How much are you looking to deposit?

Investec offer 3.52% for 9 months. 



> *Best Buys - Highest Term Deposit Rates*
> 
> *6 Months* - Irish Nationwide - *3.33%*
> *1 Year* - Anglo Irish Bank - *3.60%*


----------



## pudds (2 Nov 2009)

I've just xferred 10k into Halifax flexi saver, @3.75% for 1st year, but you can withdraw anytime without penalty.


----------



## OPTIMUM (4 Nov 2009)

just keep on eye on the rate earned as its variable, I would expect that rate to fall in line with banks reducing costs, especially those part of UK effectively nationalised financial groups


----------



## WaterSprite (4 Nov 2009)

If you register for ROS in the meantime, you only have to pay by Nov 16th so would get the full year if you invest now.  Not sure why it has to go to Rev by Oct 1st (as opposed to 31st) but I could easily be missing something.


----------



## justforgroup (5 Nov 2009)

DIRT will be going up in the budget too


----------



## Gordanus (9 Nov 2009)

Yeah, you're right, it's the 31st Oct it has to be with the Rev Comm - I just tend to be a bit over-conscientious!  Thanks all - but what is ROS? Bank of Scotland?


----------



## WaterSprite (9 Nov 2009)

ROS = Revenue Online Service.  If you register and pay via ROS, then you have until Nov 16th each year to pay.


----------



## Lightning (10 Nov 2009)

justforgroup said:


> DIRT will be going up in the budget too



Hopefully not. I have not read anything about the prospect of it going up. 

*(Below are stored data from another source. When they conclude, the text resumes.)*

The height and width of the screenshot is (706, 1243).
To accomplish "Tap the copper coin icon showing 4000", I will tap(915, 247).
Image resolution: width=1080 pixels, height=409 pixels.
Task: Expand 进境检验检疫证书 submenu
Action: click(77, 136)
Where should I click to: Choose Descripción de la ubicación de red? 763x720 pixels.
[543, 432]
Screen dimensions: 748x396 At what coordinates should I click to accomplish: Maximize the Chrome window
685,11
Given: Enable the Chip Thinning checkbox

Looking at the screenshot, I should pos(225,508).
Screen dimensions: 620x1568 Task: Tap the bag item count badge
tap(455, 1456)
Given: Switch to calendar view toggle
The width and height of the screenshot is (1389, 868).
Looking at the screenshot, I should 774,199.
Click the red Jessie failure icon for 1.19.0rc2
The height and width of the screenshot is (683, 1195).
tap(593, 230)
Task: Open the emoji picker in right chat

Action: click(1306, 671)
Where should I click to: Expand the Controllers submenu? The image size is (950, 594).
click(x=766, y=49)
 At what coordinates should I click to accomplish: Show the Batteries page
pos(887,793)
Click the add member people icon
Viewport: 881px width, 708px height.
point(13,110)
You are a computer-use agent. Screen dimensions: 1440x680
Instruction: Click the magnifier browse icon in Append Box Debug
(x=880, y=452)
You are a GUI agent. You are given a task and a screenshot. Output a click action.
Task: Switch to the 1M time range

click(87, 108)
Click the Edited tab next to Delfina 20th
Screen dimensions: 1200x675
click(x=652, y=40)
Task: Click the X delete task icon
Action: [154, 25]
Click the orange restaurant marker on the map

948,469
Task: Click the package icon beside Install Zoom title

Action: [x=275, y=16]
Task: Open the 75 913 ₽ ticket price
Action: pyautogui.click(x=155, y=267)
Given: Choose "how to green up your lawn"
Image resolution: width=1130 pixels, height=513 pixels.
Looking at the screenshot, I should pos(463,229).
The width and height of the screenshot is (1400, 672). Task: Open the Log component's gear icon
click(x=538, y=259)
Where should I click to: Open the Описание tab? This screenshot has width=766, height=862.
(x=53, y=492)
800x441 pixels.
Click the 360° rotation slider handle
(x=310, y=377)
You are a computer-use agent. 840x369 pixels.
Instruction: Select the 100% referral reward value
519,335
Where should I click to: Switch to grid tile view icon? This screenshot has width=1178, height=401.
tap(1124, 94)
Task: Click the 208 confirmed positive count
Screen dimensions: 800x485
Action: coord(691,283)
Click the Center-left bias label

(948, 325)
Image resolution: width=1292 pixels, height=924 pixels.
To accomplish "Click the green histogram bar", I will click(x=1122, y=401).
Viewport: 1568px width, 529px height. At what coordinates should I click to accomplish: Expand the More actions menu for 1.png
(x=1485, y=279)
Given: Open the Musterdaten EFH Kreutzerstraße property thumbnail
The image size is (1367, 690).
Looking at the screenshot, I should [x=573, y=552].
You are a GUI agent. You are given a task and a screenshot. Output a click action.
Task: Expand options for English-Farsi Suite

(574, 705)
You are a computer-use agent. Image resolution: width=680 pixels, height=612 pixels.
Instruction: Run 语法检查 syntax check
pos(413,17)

Savers have already been hit twice this year, by DIRT hikes, hopefully it won't happen a third time.


----------



## OPTIMUM (11 Nov 2009)

fungus said:


> Hopefully not. I have not read anything about the prospect of it going up.
> 
> Savers have already been hit twice this year, by DIRT hikes, hopefully it won't happen a third time.


 
One would hope they would at least announce the DIRT is going up from 1.1.2010 to allow savers to earn their interest this year at the current rates. The last change was a major IT risk for banks given they had to amend systems the day after the budget...y2k memories !


----------



## Lightning (12 Nov 2009)

It would be interesting if they choose January 1st 2010 for another DIRT hike. DIRT is liable on payment date. 

Some banks pay year end interest on December 31st while some pay in early January. Meaning, some savers could get hit with one DIRT rate for their year end interest and some savers could get hit with a different DIRT rate.

We will see what happens on budget day.


----------



## mudahawn (22 Nov 2009)

Can somebody please explain the interest rate difference between, 3.2%per annum paid April and October, and 3.2% per annum interest paid/credited monthly.


----------



## Lightning (22 Nov 2009)

mudahawn said:


> Can somebody please explain the interest rate difference between, 3.2%per annum paid April and October, and 3.2% per annum interest paid/credited monthly.



They offer the same rate but interest is paid more frequently with the latter option. 

Monthly interest is a better option especially with the risk that DIRT will go up in the budget.


----------